Segment Open

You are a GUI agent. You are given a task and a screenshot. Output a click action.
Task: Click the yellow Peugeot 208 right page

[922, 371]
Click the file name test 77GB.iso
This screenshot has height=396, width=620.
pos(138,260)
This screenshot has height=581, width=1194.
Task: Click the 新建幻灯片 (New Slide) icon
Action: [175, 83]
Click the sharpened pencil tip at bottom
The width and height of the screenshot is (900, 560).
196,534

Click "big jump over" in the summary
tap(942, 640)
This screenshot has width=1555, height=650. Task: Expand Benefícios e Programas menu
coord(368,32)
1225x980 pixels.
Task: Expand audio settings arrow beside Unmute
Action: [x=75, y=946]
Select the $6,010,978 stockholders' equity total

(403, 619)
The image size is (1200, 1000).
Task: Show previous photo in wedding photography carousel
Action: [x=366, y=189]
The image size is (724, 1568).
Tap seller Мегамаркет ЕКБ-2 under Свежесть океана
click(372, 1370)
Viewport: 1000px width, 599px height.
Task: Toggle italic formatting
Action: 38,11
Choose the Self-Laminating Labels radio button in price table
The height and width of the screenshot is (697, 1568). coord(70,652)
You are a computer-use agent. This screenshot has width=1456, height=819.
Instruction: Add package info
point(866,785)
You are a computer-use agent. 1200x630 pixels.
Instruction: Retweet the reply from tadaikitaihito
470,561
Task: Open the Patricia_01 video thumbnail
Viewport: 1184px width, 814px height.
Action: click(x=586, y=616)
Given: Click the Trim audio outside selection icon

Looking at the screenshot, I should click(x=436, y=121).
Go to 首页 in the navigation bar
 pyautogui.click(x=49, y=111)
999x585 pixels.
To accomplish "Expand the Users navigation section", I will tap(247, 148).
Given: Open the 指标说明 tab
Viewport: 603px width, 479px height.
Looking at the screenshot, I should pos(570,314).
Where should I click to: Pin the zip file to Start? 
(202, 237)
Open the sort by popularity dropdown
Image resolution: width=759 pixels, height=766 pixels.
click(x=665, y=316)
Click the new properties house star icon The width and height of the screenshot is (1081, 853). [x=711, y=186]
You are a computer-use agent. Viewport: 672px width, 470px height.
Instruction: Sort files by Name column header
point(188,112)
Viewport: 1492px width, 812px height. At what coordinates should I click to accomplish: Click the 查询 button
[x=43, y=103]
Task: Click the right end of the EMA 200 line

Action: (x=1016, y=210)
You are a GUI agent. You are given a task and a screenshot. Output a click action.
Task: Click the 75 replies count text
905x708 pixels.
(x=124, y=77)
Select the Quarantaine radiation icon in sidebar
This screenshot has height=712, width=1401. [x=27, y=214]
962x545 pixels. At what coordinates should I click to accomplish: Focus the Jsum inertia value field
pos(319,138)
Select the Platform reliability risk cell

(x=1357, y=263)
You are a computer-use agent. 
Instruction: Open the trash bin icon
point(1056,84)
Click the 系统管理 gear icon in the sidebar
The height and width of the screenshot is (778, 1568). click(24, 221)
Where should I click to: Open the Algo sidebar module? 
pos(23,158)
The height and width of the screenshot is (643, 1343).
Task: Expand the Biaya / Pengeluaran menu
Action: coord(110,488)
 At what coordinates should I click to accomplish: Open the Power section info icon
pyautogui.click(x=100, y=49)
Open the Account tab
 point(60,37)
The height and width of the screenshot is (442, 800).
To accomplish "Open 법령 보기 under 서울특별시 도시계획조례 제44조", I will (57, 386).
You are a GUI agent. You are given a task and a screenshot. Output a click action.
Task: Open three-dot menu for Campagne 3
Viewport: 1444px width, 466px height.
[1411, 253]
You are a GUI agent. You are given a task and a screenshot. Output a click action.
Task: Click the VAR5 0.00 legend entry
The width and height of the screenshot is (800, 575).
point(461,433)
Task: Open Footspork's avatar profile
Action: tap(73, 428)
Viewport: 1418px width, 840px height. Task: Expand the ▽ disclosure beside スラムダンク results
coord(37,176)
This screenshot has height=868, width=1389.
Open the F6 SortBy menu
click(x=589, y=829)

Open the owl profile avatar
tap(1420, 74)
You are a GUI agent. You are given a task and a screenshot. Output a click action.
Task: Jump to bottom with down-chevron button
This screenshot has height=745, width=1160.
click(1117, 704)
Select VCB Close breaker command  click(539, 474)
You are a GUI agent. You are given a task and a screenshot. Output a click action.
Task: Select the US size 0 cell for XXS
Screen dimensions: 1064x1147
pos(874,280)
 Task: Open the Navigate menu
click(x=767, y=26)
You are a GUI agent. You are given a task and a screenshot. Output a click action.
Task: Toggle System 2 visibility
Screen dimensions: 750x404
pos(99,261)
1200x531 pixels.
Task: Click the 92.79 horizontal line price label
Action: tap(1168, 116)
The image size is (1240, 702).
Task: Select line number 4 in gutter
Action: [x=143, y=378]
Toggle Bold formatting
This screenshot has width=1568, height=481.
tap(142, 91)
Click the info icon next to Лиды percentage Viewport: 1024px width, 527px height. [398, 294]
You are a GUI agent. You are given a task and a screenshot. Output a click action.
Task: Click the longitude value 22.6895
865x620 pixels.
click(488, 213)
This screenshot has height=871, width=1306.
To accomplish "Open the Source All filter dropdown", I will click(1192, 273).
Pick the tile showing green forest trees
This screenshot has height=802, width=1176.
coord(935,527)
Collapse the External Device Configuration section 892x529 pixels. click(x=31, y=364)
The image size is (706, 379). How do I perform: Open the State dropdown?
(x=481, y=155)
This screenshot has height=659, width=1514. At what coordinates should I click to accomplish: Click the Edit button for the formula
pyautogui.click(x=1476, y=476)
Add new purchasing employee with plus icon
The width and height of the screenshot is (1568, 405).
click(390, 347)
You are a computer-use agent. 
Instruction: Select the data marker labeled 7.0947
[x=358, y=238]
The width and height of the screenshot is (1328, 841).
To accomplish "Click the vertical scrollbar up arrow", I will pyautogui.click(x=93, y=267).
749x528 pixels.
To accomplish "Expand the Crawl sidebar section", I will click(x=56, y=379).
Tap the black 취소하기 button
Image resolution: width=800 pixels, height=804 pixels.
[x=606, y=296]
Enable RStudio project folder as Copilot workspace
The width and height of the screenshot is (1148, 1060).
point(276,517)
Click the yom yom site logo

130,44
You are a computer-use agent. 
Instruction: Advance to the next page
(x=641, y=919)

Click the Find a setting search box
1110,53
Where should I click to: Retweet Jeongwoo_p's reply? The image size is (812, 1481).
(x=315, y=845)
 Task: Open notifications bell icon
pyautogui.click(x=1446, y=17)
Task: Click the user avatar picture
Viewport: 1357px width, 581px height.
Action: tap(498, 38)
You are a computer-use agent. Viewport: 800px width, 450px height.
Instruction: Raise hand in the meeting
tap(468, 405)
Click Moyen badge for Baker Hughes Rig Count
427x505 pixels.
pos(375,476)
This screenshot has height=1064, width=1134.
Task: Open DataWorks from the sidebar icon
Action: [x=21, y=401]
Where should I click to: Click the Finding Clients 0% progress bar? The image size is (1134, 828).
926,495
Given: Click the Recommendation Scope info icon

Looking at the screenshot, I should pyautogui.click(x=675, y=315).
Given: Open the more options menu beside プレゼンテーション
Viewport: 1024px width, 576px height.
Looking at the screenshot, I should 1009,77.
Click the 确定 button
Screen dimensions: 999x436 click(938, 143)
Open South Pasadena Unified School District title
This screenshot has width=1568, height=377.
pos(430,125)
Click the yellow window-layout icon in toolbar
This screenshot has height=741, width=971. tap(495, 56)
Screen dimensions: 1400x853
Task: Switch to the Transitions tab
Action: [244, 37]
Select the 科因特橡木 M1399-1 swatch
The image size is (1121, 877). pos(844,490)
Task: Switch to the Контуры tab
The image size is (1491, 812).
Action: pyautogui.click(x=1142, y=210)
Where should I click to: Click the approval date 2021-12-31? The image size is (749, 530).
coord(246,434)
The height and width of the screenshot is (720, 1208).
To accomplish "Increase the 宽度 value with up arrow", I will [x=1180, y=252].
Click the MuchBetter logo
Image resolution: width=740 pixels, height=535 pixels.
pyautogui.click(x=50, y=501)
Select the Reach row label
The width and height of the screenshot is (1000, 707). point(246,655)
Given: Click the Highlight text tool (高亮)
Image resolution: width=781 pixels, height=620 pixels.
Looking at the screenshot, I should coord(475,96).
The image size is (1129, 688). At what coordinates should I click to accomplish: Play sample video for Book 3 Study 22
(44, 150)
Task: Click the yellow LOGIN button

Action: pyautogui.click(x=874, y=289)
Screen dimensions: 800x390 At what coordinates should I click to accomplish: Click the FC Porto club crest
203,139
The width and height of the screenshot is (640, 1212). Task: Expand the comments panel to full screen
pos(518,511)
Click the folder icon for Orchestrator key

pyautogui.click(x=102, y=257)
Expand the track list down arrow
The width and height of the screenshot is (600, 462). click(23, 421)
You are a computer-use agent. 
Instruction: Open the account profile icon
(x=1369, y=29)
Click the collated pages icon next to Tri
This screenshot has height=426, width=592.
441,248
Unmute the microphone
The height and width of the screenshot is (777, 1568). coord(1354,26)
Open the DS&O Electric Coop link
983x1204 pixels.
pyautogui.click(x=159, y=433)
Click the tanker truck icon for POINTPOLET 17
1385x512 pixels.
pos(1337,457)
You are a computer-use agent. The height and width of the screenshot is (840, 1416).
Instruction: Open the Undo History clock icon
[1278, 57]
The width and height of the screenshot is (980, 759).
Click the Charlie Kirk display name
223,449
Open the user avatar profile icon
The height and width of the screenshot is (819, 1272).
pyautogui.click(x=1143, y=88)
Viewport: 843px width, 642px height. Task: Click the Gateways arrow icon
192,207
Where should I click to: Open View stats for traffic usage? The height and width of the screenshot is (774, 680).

Segment Closed

#### [Instructions for the task]
Restate, without alteration, the lines of the material above that begin at the one containing "Instruction: Open the Undo History clock icon" and run through its last line.

#### [Result for this exercise]
Instruction: Open the Undo History clock icon
[1278, 57]
The width and height of the screenshot is (980, 759).
Click the Charlie Kirk display name
223,449
Open the user avatar profile icon
The height and width of the screenshot is (819, 1272).
pyautogui.click(x=1143, y=88)
Viewport: 843px width, 642px height. Task: Click the Gateways arrow icon
192,207
Where should I click to: Open View stats for traffic usage? The height and width of the screenshot is (774, 680).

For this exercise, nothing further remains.